Task to carry out
Rewrite the part of the material that opens with the line containing "Viewport: 1323px width, 305px" and closes with the line containing "will pyautogui.click(x=260, y=151).", changing "Clear filters" to "Reset all filters" and leaving everything else the same.

Supplied records
---------------

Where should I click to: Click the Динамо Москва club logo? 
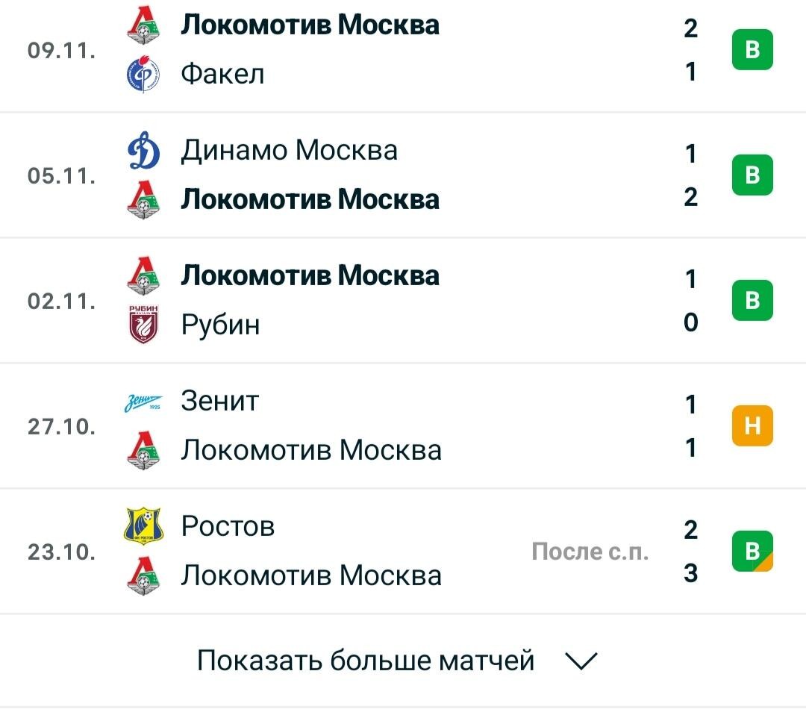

---------------

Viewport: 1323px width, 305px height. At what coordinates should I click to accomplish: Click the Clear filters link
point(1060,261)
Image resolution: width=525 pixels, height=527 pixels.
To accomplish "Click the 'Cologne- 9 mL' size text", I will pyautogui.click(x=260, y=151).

---------------

Answer to the task
Viewport: 1323px width, 305px height. At what coordinates should I click to accomplish: Click the Reset all filters link
point(1060,261)
Image resolution: width=525 pixels, height=527 pixels.
To accomplish "Click the 'Cologne- 9 mL' size text", I will pyautogui.click(x=260, y=151).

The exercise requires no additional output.